Yaoundé, 22 juillet 2026 (CAPnews) – Par une lettre datée du 9 juillet 2026, l’ambassadeur du Cameroun au Brésil, Martin Agbor Mbeng, a réaffirmé le soutien des autorités camerounaises au projet d’implantation du groupe agro-industriel Santa Maria. Ce projet repose sur le transfert de technologies, l’amélioration génétique du cheptel et la formation des éleveurs. Le courrier, adressé à la présidente du consortium, Daniela Vitorino Prudente, intervient alors que le groupe prépare son installation à Ngaoundéré, dans la région de l’Adamaoua, où il envisage de construire une unité de production d’intrants pour la reproduction bovine et d’aliments pour animaux. L’ambassadeur a demandé, par ampliation aux ministères concernés, que « toutes les facilités nécessaires soient accordées » à l’entreprise, dans le cadre de la stratégie nationale d’import-substitution et de la politique de promotion des investissements étrangers.
Une filière bovine en nette contraction
Cette arrivée annoncée survient alors que la production camerounaise de viande connaît un recul marqué. D’après le discours de politique générale du Premier ministre Joseph Dion Ngute, prononcé le 26 novembre 2025, le pays a produit 172 910 tonnes de viande en 2025, contre 235 960 tonnes en 2024, soit une baisse de 63 050 tonnes (−26,7 %) en un an.

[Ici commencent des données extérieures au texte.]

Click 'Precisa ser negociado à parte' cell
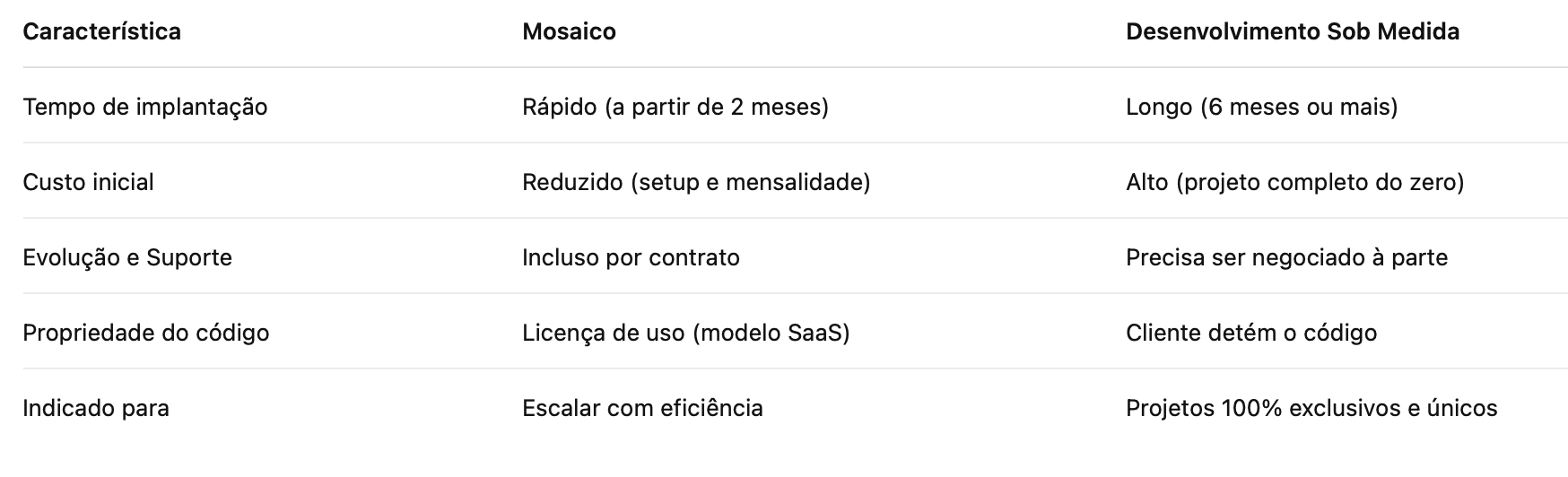 [x=1286, y=257]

Ce repli intervient dans un contexte de demande croissante, portée par la démographie et l’urbanisation, ce qui accroît la dépendance aux importations. L’élevage bovin demeure néanmoins la première source de viande avec 68 902 tonnes produites en 2025, devant la volaille (38 914 t), le porc (27 914 t), les caprins (21 249 t) et les ovins (15 931 t).
Un séminaire sur l’insémination artificielle au quatrième trimestre
Santa Maria prévoit d’organiser, au dernier trimestre 2026, un séminaire consacré aux techniques modernes d’insémination artificielle bovine. Selon l’ambassadeur, cette initiative s’inscrit dans la modernisation de la filière et doit contribuer au renforcement des compétences des éleveurs, à l’amélioration de la productivité du cheptel et au transfert du savoir-faire brésilien. Cette démarche rejoint les projets publics, notamment la construction du Centre national de production de la semence animale de Wakwa, dans l’Adamaoua, dont la capacité annuelle est estimée à plus de 500 000 doses de semences bovines et 300 embryons. Sur Instagram, le groupe Santa Maria a salué le soutien diplomatique, y voyant un encouragement à son engagement technique et moral au service du développement économique camerounais.

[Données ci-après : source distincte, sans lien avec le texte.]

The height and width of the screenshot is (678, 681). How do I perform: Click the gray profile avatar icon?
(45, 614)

Un enjeu de sécurité alimentaire
Au-delà de ce seul investissement, l’initiative illustre le recours croissant à la diplomatie économique pour attirer des opérateurs étrangers capables d’apporter capitaux, technologies et compétences dans des secteurs prioritaires. Pour le Cameroun, la conversion de ces annonces en gains mesurables de productivité sera déterminante. Alors que la production de viande s’est effondrée de près de 27 % en un an et que la demande ne cesse de croître, la modernisation de la filière bovine ne relève plus d’un simple objectif agricole : elle devient un impératif de sécurité alimentaire pour le pays.